Due to stackless processing, what counts as an "eval tick" has multiplied by a lot. It used to be that something like a REDUCE operation would count as one tick, and then each eval step it did would be a tick. Now each time the REDUCE yields to the evaluator to ask for another evaluation, that's a tick...then the evaluator ticks.

(While these added steps may sound like a burden, it actually accelerates the web build. Because it means we're building an unwindable stack that can yield to the browser's event loop, without relying on a crutch like binaryen that would bloat up the entire runtime with "stackless emulation"...that would fail anyway on deep stacks. For a reminder of why this is necessary: "Switching to Stackless: Why This, Why Now?")

Also, parsing got subsumed into the tick count. Even PARSE3 breaks its operations down into ticks now. So if you say parse3 "aaaabbbb" [some ["a" | b"]] that's not one tick, it's at least 8 * 3 or 24.

The Real "Villain": UPARSE

Once you've cut out some basic accounting anomalies, there's still certainly a lot of work to do. But reading between the lines, there's a clear central source of resource usage going through the roof...which is quite simply, UPARSE.

Not that the web console uses it all that terribly much. But using it pretty much at all will explode the amount of interpreter code that runs, quickly eclipsing everything else.

I don't think the best way to frame it is negative. The way I see this is as a big, real, challenge for the system. UPARSE is the most real, most powerful, and most tested dialect implementation that the Redbol world has ever seen.

So... What Can Be Done?

Counting up all the ways in which UPARSE pays the price for its current all-usermode implementation is to big for this post. But it's important to realize that the costly mechanisms it uses all have motivations. Meeting those needs with more efficient tools means other dialects can use those tools too.

To name an example off the top of my head, would be how every combinator function is pre-hooked with code enclosing each call with a test for "are we hooked, if so call the hook with the frame, otherwise just call the frame." That's screaming for some kind of generalized answer where you don't have to hook in advance, but be able to inject the hooks later on some category of functions. But using the massively inefficient approach is how we can test the viability of something like the Stepwise PARSE Debugger.

But at the end of the day, it does come down to the fact that parsing is just too general-purpose and useful to be done with usermode code.
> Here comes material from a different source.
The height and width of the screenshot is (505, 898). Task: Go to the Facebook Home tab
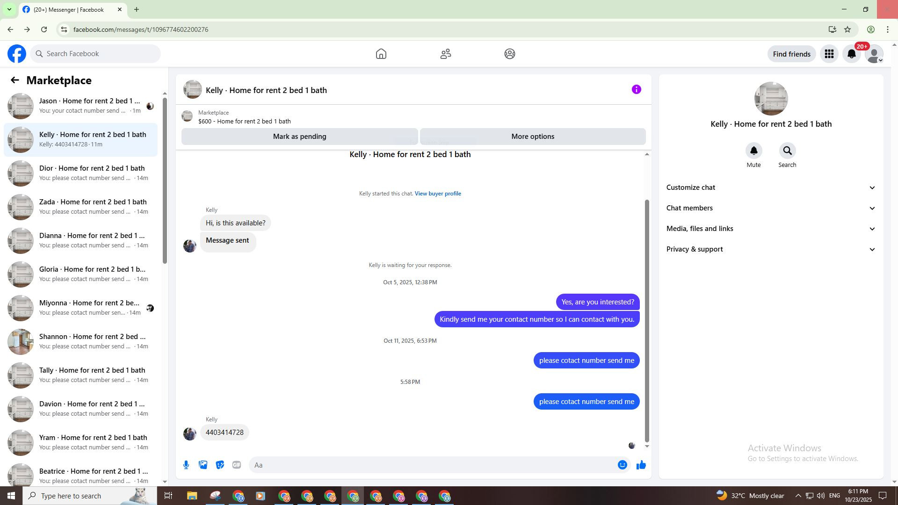381,54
It would be nice if we had a language like Red/System to write the combinators in...which could be compiled to WebAssembly in the browser and x86 or ARM on the desktop. Yet the option on the table right now is hand-coding C for the combinators and the combinating processes.

Prioritization Is Difficult

While UPARSE clearly needs to be reviewed and nativized, I'm still not sure if this is the next item of business in the priority queue. Binding casts a dark shadow over the entire system--and has its own performance quandaries. Not to mention that it hasn't been figured out how variables can be instantiated in mid-parse with something like a "LET combinator".

Any investments in making UPARSE faster that also make it harder to modify and test under new designs has to be considered carefully. Also, being written in usermode exposes pitfalls that you wouldn't see otherwise--like the need for definitional CONTINUE that was exposed.

Anyway... data is data, and wanted to look at it. This is where things are at the moment.